Senza l’AMORE il giorno in cui è arrivato il dolorino durante la penetrazione forse avrei rinunciato, come la mia amica. O forse no, avrei fatto quel che ho fatto, andare da una ginecologa brava e dirle le mie preoccupazioni. Ma l’amore nelle sue molteplici sfaccettature è fondamentale. Parlo dell’amore per se stesse, che aiuta a sentirsi un po’ uniche, non fatalmente destinate alla deterministica trasformazione in corpi inutili una volta esaurita la funzione di fattrici. L’amore per ciò che si è costruito in un rapporto, che non può ridursi alla complicità culturale o familiare. E infine l’amore per quel che si è state, nel bene e nel male, per la gioia con cui si è aperto il proprio corpo per incontrarne altri. Quella parte di me stessa, per quanto superata, non la volevo proprio perdere, anche adesso che i corpi incuriosiscono meno ed è ben chiaro che qualità è molto meglio della quantità che spesso l’ormone faceva preferire.

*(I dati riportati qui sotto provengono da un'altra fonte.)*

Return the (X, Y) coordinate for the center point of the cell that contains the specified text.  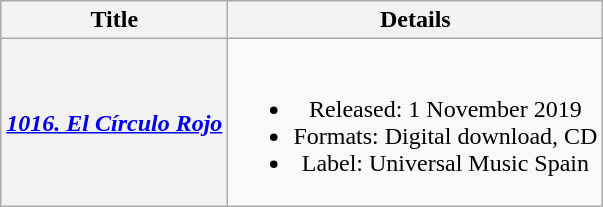
Released: 1 November 2019Formats: Digital download, CDLabel: Universal Music Spain (416, 122)
Title (114, 20)
Details (416, 20)
1016. El Círculo Rojo (114, 122)
From the cell containing the given text, extract its center point as (X, Y) coordinate. 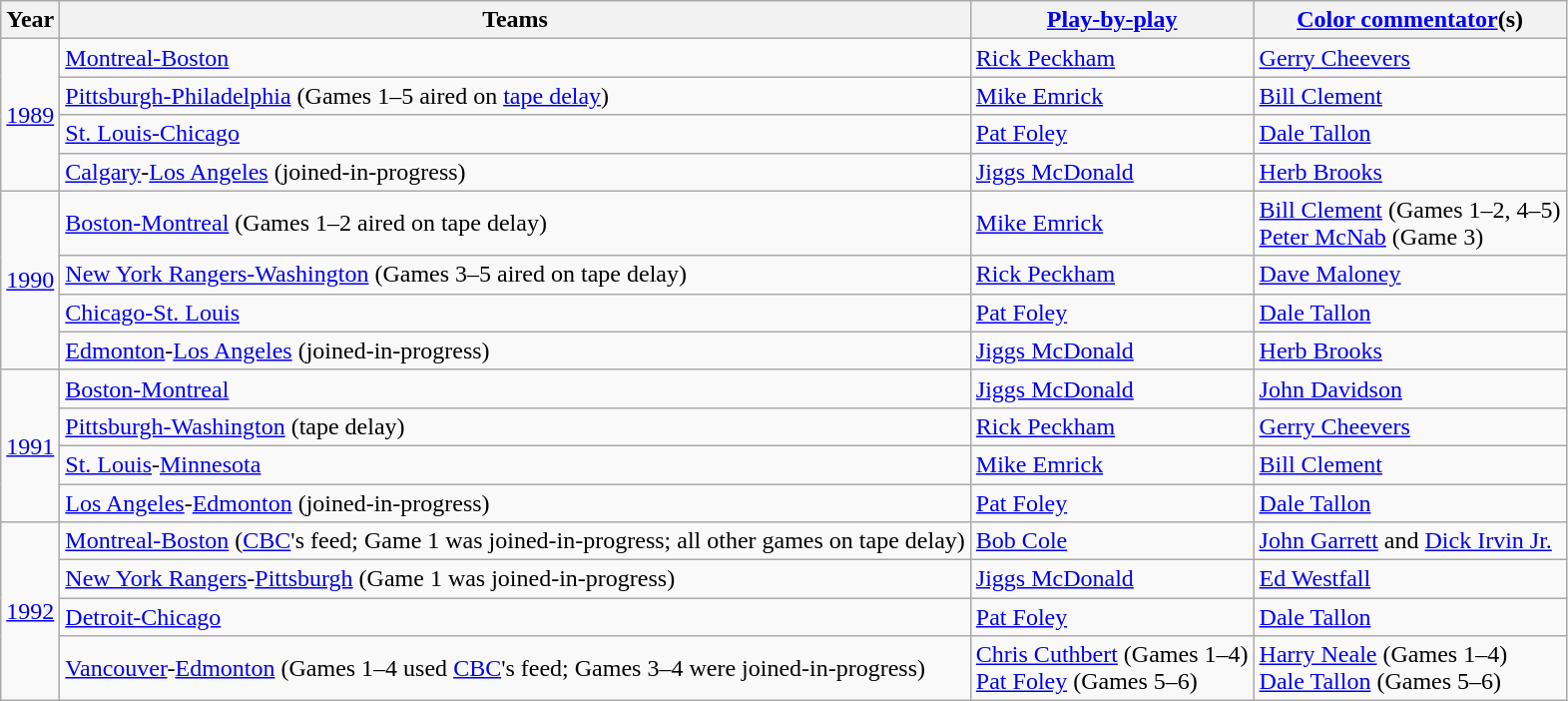
Ed Westfall (1409, 579)
Chris Cuthbert (Games 1–4)Pat Foley (Games 5–6) (1112, 669)
Detroit-Chicago (515, 617)
1990 (30, 279)
Boston-Montreal (515, 388)
St. Louis-Minnesota (515, 464)
Montreal-Boston (515, 58)
Teams (515, 20)
Pittsburgh-Philadelphia (Games 1–5 aired on tape delay) (515, 96)
Calgary-Los Angeles (joined-in-progress) (515, 172)
New York Rangers-Pittsburgh (Game 1 was joined-in-progress) (515, 579)
Pittsburgh-Washington (tape delay) (515, 426)
John Davidson (1409, 388)
Bill Clement (Games 1–2, 4–5)Peter McNab (Game 3) (1409, 224)
1989 (30, 115)
Color commentator(s) (1409, 20)
Edmonton-Los Angeles (joined-in-progress) (515, 350)
Play-by-play (1112, 20)
Boston-Montreal (Games 1–2 aired on tape delay) (515, 224)
Harry Neale (Games 1–4)Dale Tallon (Games 5–6) (1409, 669)
Los Angeles-Edmonton (joined-in-progress) (515, 502)
Vancouver-Edmonton (Games 1–4 used CBC's feed; Games 3–4 were joined-in-progress) (515, 669)
Chicago-St. Louis (515, 312)
Dave Maloney (1409, 274)
1992 (30, 611)
New York Rangers-Washington (Games 3–5 aired on tape delay) (515, 274)
Montreal-Boston (CBC's feed; Game 1 was joined-in-progress; all other games on tape delay) (515, 541)
Year (30, 20)
John Garrett and Dick Irvin Jr. (1409, 541)
1991 (30, 445)
St. Louis-Chicago (515, 134)
Bob Cole (1112, 541)
Search for the cell housing the specified text and yield its (X, Y) center coordinate. 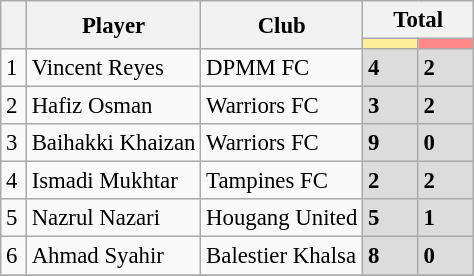
Tampines FC (282, 181)
Balestier Khalsa (282, 256)
Vincent Reyes (113, 68)
Nazrul Nazari (113, 219)
Player (113, 25)
6 (14, 256)
Club (282, 25)
Hougang United (282, 219)
Ismadi Mukhtar (113, 181)
Ahmad Syahir (113, 256)
DPMM FC (282, 68)
9 (391, 143)
8 (391, 256)
Total (418, 20)
Baihakki Khaizan (113, 143)
Hafiz Osman (113, 106)
Search for the cell housing the specified text and yield its [X, Y] center coordinate. 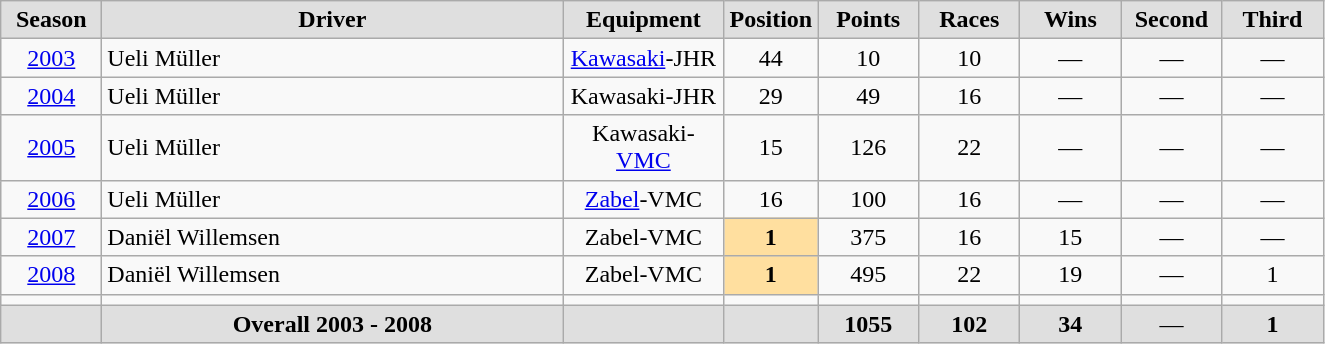
2007 [52, 237]
1055 [868, 324]
2004 [52, 96]
Overall 2003 - 2008 [332, 324]
Season [52, 20]
19 [1070, 275]
29 [771, 96]
2003 [52, 58]
Races [970, 20]
Position [771, 20]
2006 [52, 199]
Third [1272, 20]
100 [868, 199]
49 [868, 96]
Driver [332, 20]
2008 [52, 275]
Points [868, 20]
126 [868, 148]
44 [771, 58]
102 [970, 324]
495 [868, 275]
375 [868, 237]
Wins [1070, 20]
34 [1070, 324]
Second [1172, 20]
Equipment [644, 20]
2005 [52, 148]
Kawasaki-VMC [644, 148]
Return (x, y) of the center of cell containing provided text 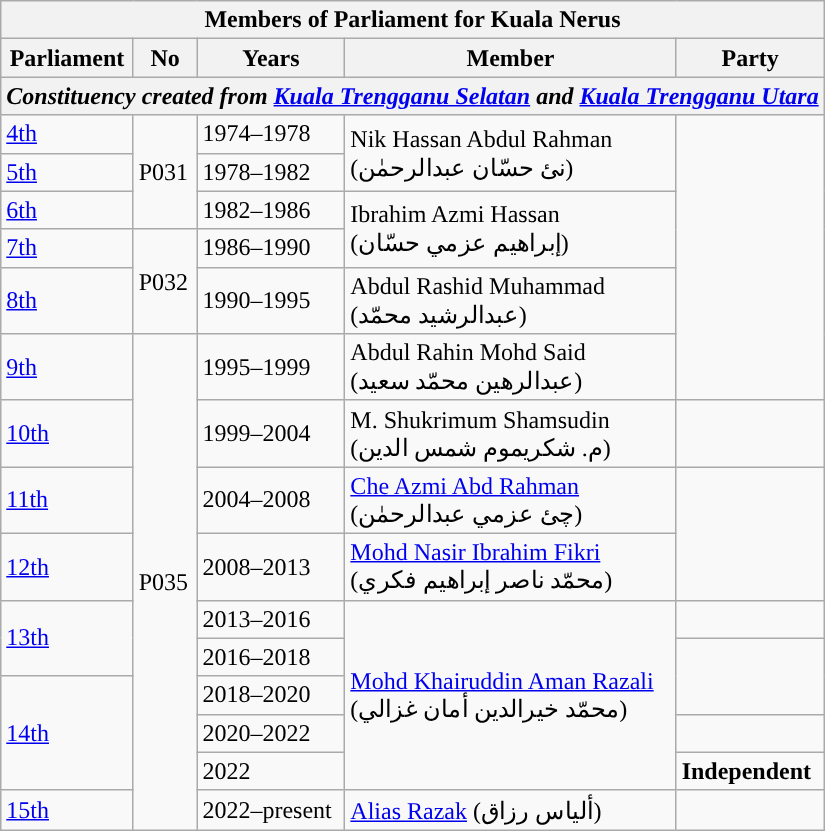
13th (67, 638)
Abdul Rashid Muhammad (عبدالرشيد محمّد) (510, 300)
1974–1978 (271, 134)
6th (67, 210)
Alias Razak (ألياس رزاق) (510, 810)
Members of Parliament for Kuala Nerus (412, 20)
Independent (750, 771)
Party (750, 58)
P035 (165, 582)
14th (67, 733)
1982–1986 (271, 210)
4th (67, 134)
Years (271, 58)
2022–present (271, 810)
2013–2016 (271, 619)
Constituency created from Kuala Trengganu Selatan and Kuala Trengganu Utara (412, 96)
1990–1995 (271, 300)
1986–1990 (271, 248)
Che Azmi Abd Rahman(چئ عزمي عبدالرحمٰن) (510, 500)
2004–2008 (271, 500)
P031 (165, 172)
Mohd Khairuddin Aman Razali (محمّد خيرالدين أمان غزالي) (510, 695)
7th (67, 248)
2008–2013 (271, 566)
Ibrahim Azmi Hassan (إبراهيم عزمي حسّان) (510, 229)
1978–1982 (271, 172)
11th (67, 500)
12th (67, 566)
1999–2004 (271, 434)
1995–1999 (271, 368)
Nik Hassan Abdul Rahman (نئ حسّان عبدالرحمٰن) (510, 153)
Member (510, 58)
Mohd Nasir Ibrahim Fikri (محمّد ناصر إبراهيم فکري) (510, 566)
9th (67, 368)
2020–2022 (271, 733)
No (165, 58)
10th (67, 434)
8th (67, 300)
2022 (271, 771)
M. Shukrimum Shamsudin (م. شكريموم شمس الدين) (510, 434)
15th (67, 810)
Abdul Rahin Mohd Said (عبدالرهين محمّد سعيد) (510, 368)
P032 (165, 282)
Parliament (67, 58)
2018–2020 (271, 695)
2016–2018 (271, 657)
5th (67, 172)
Scan for the cell matching the given text and deliver its [x, y] coordinate at center. 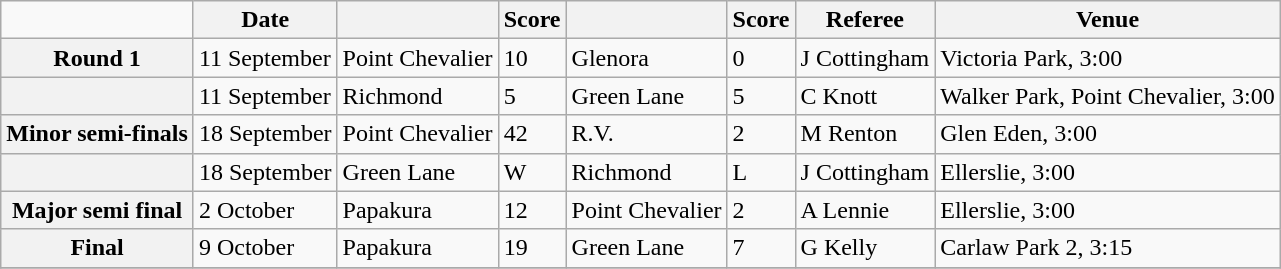
Victoria Park, 3:00 [1108, 58]
7 [761, 248]
Venue [1108, 20]
A Lennie [865, 210]
Final [98, 248]
Major semi final [98, 210]
G Kelly [865, 248]
Walker Park, Point Chevalier, 3:00 [1108, 96]
9 October [265, 248]
Carlaw Park 2, 3:15 [1108, 248]
12 [532, 210]
Round 1 [98, 58]
Glen Eden, 3:00 [1108, 134]
W [532, 172]
10 [532, 58]
Referee [865, 20]
42 [532, 134]
R.V. [646, 134]
Minor semi-finals [98, 134]
Glenora [646, 58]
0 [761, 58]
Date [265, 20]
C Knott [865, 96]
M Renton [865, 134]
L [761, 172]
19 [532, 248]
2 October [265, 210]
Determine the [X, Y] coordinate at the center of the cell enclosing the given text.  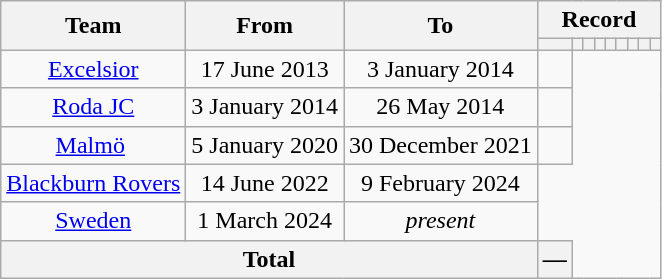
Record [599, 20]
Roda JC [94, 107]
To [441, 26]
Sweden [94, 221]
9 February 2024 [441, 183]
present [441, 221]
30 December 2021 [441, 145]
14 June 2022 [265, 183]
Excelsior [94, 69]
5 January 2020 [265, 145]
— [554, 259]
Blackburn Rovers [94, 183]
1 March 2024 [265, 221]
Malmö [94, 145]
26 May 2014 [441, 107]
17 June 2013 [265, 69]
Total [269, 259]
Team [94, 26]
From [265, 26]
For the text-containing cell, return its midpoint in [X, Y] coordinate format. 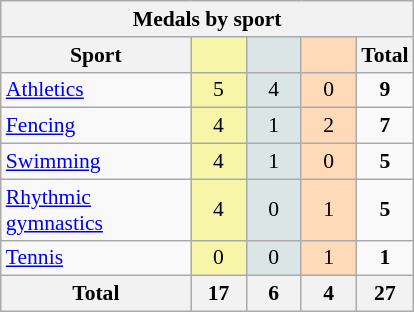
2 [328, 126]
7 [384, 126]
9 [384, 90]
Sport [96, 55]
17 [218, 294]
Medals by sport [208, 19]
6 [274, 294]
Tennis [96, 258]
27 [384, 294]
Fencing [96, 126]
Athletics [96, 90]
Swimming [96, 162]
Rhythmic gymnastics [96, 210]
From the cell containing the given text, extract its center point as (X, Y) coordinate. 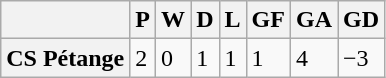
D (205, 20)
GD (362, 20)
P (143, 20)
GF (268, 20)
2 (143, 58)
L (232, 20)
CS Pétange (66, 58)
0 (174, 58)
W (174, 20)
GA (314, 20)
4 (314, 58)
−3 (362, 58)
For the text-containing cell, return its midpoint in (x, y) coordinate format. 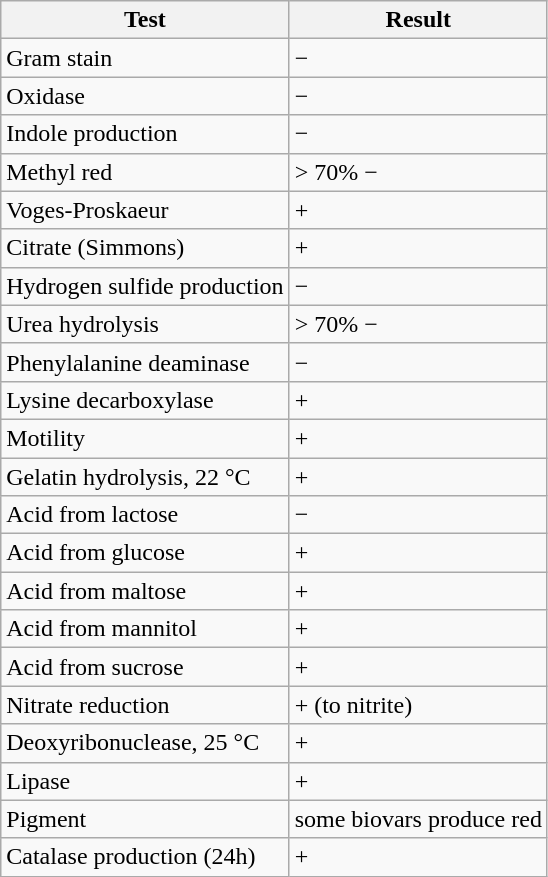
Gelatin hydrolysis, 22 °C (145, 477)
Deoxyribonuclease, 25 °C (145, 743)
Acid from glucose (145, 553)
Hydrogen sulfide production (145, 286)
Oxidase (145, 96)
Nitrate reduction (145, 705)
Acid from mannitol (145, 629)
Indole production (145, 134)
Gram stain (145, 58)
Catalase production (24h) (145, 857)
Acid from sucrose (145, 667)
Acid from lactose (145, 515)
Voges-Proskaeur (145, 210)
Test (145, 20)
Motility (145, 438)
some biovars produce red (418, 819)
+ (to nitrite) (418, 705)
Acid from maltose (145, 591)
Result (418, 20)
Phenylalanine deaminase (145, 362)
Citrate (Simmons) (145, 248)
Lipase (145, 781)
Lysine decarboxylase (145, 400)
Methyl red (145, 172)
Urea hydrolysis (145, 324)
Pigment (145, 819)
Return (X, Y) of the center of cell containing provided text 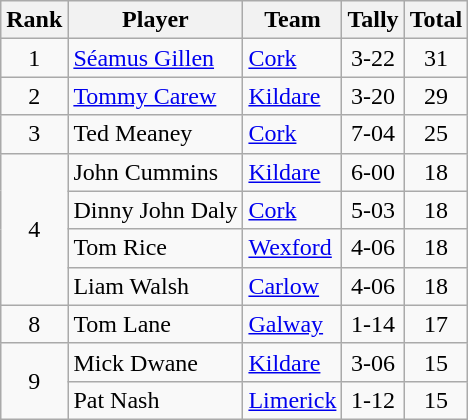
John Cummins (156, 172)
6-00 (373, 172)
Séamus Gillen (156, 58)
1-12 (373, 400)
Carlow (292, 286)
Dinny John Daly (156, 210)
25 (436, 134)
4 (34, 229)
Mick Dwane (156, 362)
29 (436, 96)
Tom Rice (156, 248)
3-22 (373, 58)
8 (34, 324)
Ted Meaney (156, 134)
7-04 (373, 134)
3-20 (373, 96)
1 (34, 58)
Galway (292, 324)
1-14 (373, 324)
2 (34, 96)
Rank (34, 20)
Limerick (292, 400)
Player (156, 20)
Tally (373, 20)
Liam Walsh (156, 286)
Tom Lane (156, 324)
3-06 (373, 362)
3 (34, 134)
Wexford (292, 248)
5-03 (373, 210)
17 (436, 324)
31 (436, 58)
9 (34, 381)
Pat Nash (156, 400)
Tommy Carew (156, 96)
Team (292, 20)
Total (436, 20)
Detect which cell encompasses the target text, then output its (x, y) center coordinate. 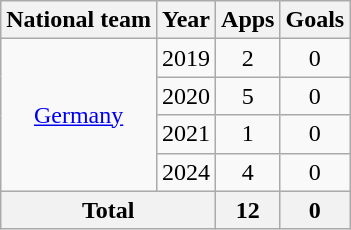
Year (186, 20)
2 (248, 58)
2021 (186, 134)
Goals (315, 20)
Germany (79, 115)
Apps (248, 20)
1 (248, 134)
4 (248, 172)
5 (248, 96)
Total (108, 210)
National team (79, 20)
2020 (186, 96)
12 (248, 210)
2024 (186, 172)
2019 (186, 58)
Search for the cell housing the specified text and yield its [X, Y] center coordinate. 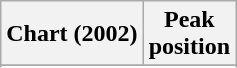
Chart (2002) [72, 34]
Peakposition [189, 34]
Scan for the cell matching the given text and deliver its (x, y) coordinate at center. 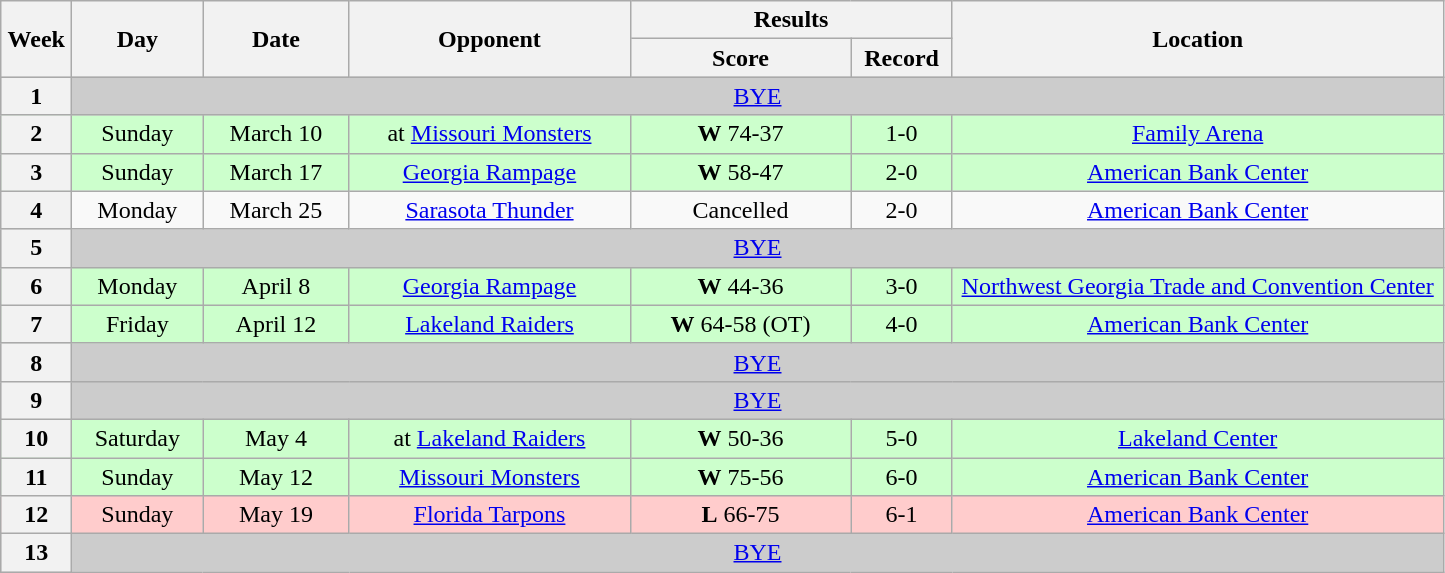
2 (36, 134)
April 8 (276, 286)
7 (36, 324)
Friday (138, 324)
March 25 (276, 210)
Day (138, 39)
Missouri Monsters (490, 477)
Lakeland Center (1198, 438)
5-0 (902, 438)
March 10 (276, 134)
Sarasota Thunder (490, 210)
W 58-47 (740, 172)
10 (36, 438)
Results (791, 20)
6 (36, 286)
12 (36, 515)
March 17 (276, 172)
May 12 (276, 477)
W 64-58 (OT) (740, 324)
Opponent (490, 39)
Saturday (138, 438)
8 (36, 362)
L 66-75 (740, 515)
4 (36, 210)
Week (36, 39)
W 74-37 (740, 134)
Lakeland Raiders (490, 324)
1-0 (902, 134)
W 75-56 (740, 477)
1 (36, 96)
May 19 (276, 515)
Score (740, 58)
3 (36, 172)
at Missouri Monsters (490, 134)
Northwest Georgia Trade and Convention Center (1198, 286)
Family Arena (1198, 134)
May 4 (276, 438)
Florida Tarpons (490, 515)
6-1 (902, 515)
W 44-36 (740, 286)
13 (36, 553)
3-0 (902, 286)
11 (36, 477)
Location (1198, 39)
Date (276, 39)
at Lakeland Raiders (490, 438)
6-0 (902, 477)
5 (36, 248)
4-0 (902, 324)
Cancelled (740, 210)
W 50-36 (740, 438)
9 (36, 400)
Record (902, 58)
April 12 (276, 324)
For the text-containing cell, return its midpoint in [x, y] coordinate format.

Il RAZIOCINIO mi ha fatto parlare con franchezza con la ginecologa, con la fortuna di trovare quella giusta (anche qui, fortuna o bravura nello scegliere una donna brava? Perché, siamo serie, il ginecologo è un ossimoro vivente). Come la dottoressa ANNA GIULIA PECORARO, la mia ginecologa ha premesso che ogni donna è diversa, quindi ogni menopausa è diversa, e mi avrebbe aiutato ad affrontare eventuali disturbi. Eventuali, non certi. Di ogni tipo, perché la pubblicità parla di vampate di calore e “irritabilità“, senza specificare che magari ti irrita il fatto di non fare più una bella trombata di quelle con proficui rotolamenti nel letto.

Infine la LETTURA. Le donne parlano sempre troppo poco di menopausa, ma ce ne sono tante che per fortuna ne hanno scritto e ne scrivono. Prendete MONICA MAZZITTELLI, che ha coniato il meraviglioso termine PIÙPAUSA ed è riuscita a elencare tutti i lati positivi di una stagione della vita in cui si è più consapevoli. Lei, io, abbiamo la fortuna di attraversare questa evoluzione contando su uomini un po’ speciali. Non so se sarei altrettanto serena nella mia “piùpausa” se mio marito non accompagnasse ogni sera il mio spogliarmi con lo stesso sguardo compiaciuto di quando ci siamo conosciuti. Ma anche l’uomo più speciale non vuole ascoltarti se provi a descrivergli i motivi fisiologici per cui la parete vaginale si assottiglia e puoi provare dolore. Alla fine, è la consapevolezza di quel che sei, di quel che hai imparato e vuoi dal sesso, di ciò che hai costruito nel tuo rapporto a contare. E quando quella fitta la provi, non la trasformi nella coltellata che ti uccide. La pari con la cremina, chiedendogli un cunnilingus più lungo, appellandoti alla fantasia che hai sempre avuto per scovare un nuovo gioco o insistere nella posizione rassicurante che ti fa star meglio. Perché con l’età sei diventata quasi vegetariana, ma di una dieta a base di castagne secche proprio non ne vuoi sapere.